Consider the following two questions:

1. A 5 kg box, initially at rest, is released from a height of 3 meters. What is the box’s speed just before hitting the ground?

2. An electron and a positron, both initially at rest, are separated by a distance of 1 cm. What is the electron’s speed just before it collides with the positron?

Presumably you would solve both problems using conservation of energy. In 1, would you set the initial potential energy equal to the box’s final kinetic energy? Does the earth get any of the potential energy? What about in the second case? Would you set the initial potential energy equal to the electron’s final kinetic energy or equal to the sum of both particle’s final kinetic energies?

The standard solution for 1 would be KEbox,final = PEinitial. The standard solution for 2 would be KEe,final + KEp,final = PEinitial. Why the difference? In my experience, it is not discussed with students why the box gets all of the potential energy but the electron has to share the potential energy with the positron. In fact, I’m not sure I ever thought about it until recently.

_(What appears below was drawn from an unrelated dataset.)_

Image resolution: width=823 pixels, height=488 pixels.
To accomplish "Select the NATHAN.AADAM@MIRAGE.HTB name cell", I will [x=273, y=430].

Consider the first question. The box will fall for some length of time T during which the box experiences a downward force equal to mg and the earth experiences an upward force equal to mg (m is the mass of the box). During this time the box will experience an acceleration equal to F/m = g and the earth will experience an acceleration equal to F/M = mg/M (M is the mass of the earth). Let us compare the final kinetic energies of each object:

KEbox/KEearth = 0.5m(gT)2/0.5M(mgT/M)2 = M/m = 1024

The conservation of energy equation for the first question really is KEbox,final + KEearth,final = PEinitial. However, because the earth is so massive, the KE of the earth ends up being negligible compared to the KE of the box so we ignore it. The box and the earth both experience the same force but they do not share the energy equally. In the second question, the electron and the positron both have the same mass so they will share the energy equally and we must consider both objects’ KE.

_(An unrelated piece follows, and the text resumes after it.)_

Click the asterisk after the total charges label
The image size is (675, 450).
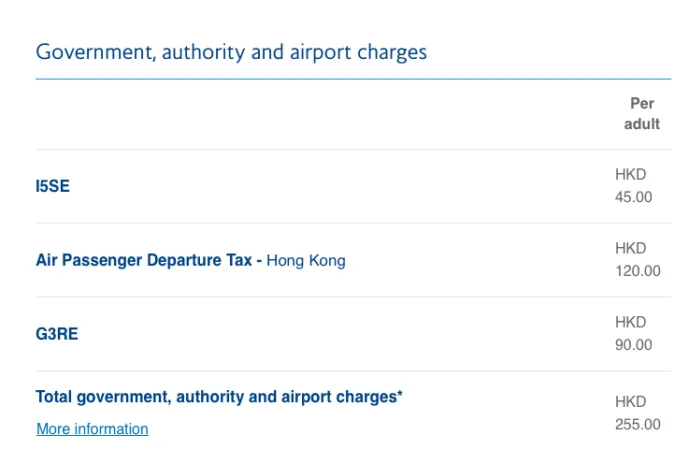[400, 393]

Edit: If both objects are allowed to move then you would need to use both conservation of energy and conservation of momentum to solve for the final velocities. It is easy to see that a miniscule velocity for the earth is the only way to satisfy conservation of momentum. There should also be some final separation and final potential energy in the second scenario. (This is difficulty in comparing electrostatics with near-earth gravity.)